While this approach will reduce your carb intake and might lead to increased ketosis and weight loss, that doesn’t necessarily mean it’s healthy. “You may be cheating yourself of important nutrients (such as vitamins, minerals, and fibers) that play crucial roles in metabolic, neurological, and hormonal balance,” says Brownlow.
She also emphasizes that “There’s extensive clinical and scientific support for the benefits of ketogenic approaches in patient populations with neurological and metabolic disorders. If you’re considering a ketogenic diet for this reason, keep in mind that food is much more than mere fuel for our cells; it provides important information for all biochemical reactions in living organisms. In order to optimize your ketogenic approach, you should consider a well-formulated ketogenic diet that includes key micronutrients, vitamins, minerals, and fiber.”
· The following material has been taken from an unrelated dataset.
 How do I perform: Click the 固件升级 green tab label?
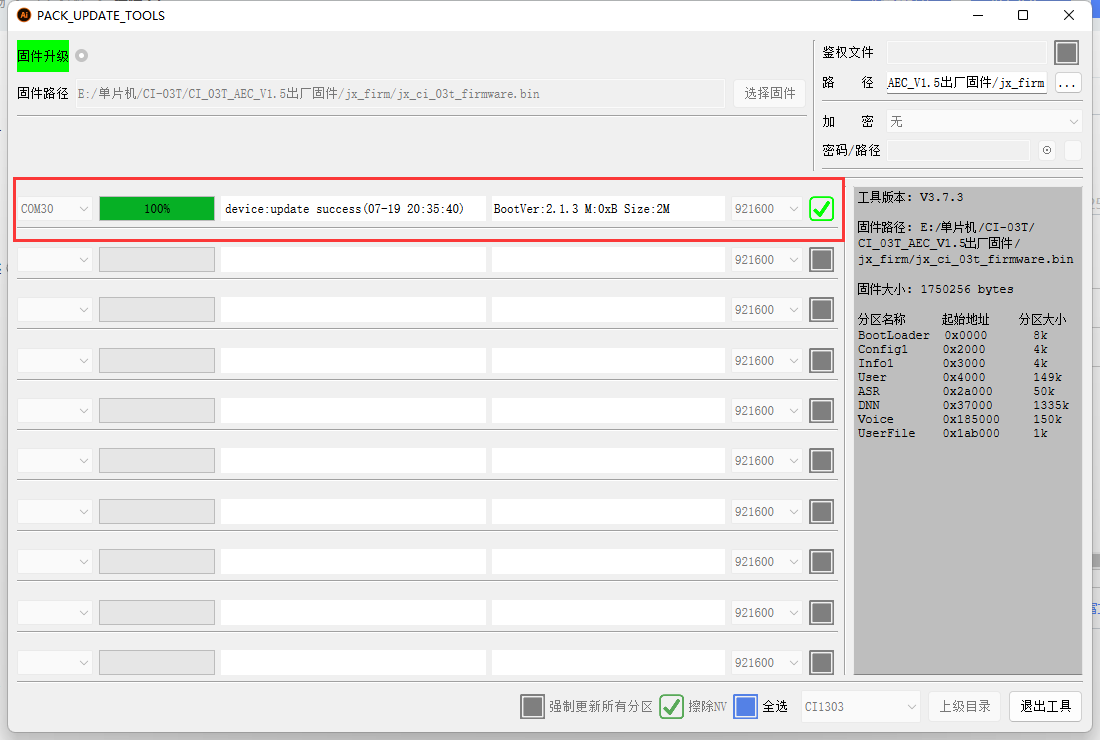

Moral of the story: Lazy keto is not about getting lazy with what you eat.
If you find yourself opting for fast-food burger patties in fear of over-consuming carbohydrates from fibrous vegetables and plant foods, that’s a red flag. It’s important not to sacrifice overall diet quality for the sake of hitting your carbohydrate targets.
It’s also worth noting that a lazy keto approach also may end up just being a very low carbohydrate diet, which isn’t always a ketogenic diet. Technically, you are following a keto diet if you are in ketosis. This means that your liver got the cue that glucose and insulin levels are low, and fat metabolism is revved up to the point that ketones are now being produced.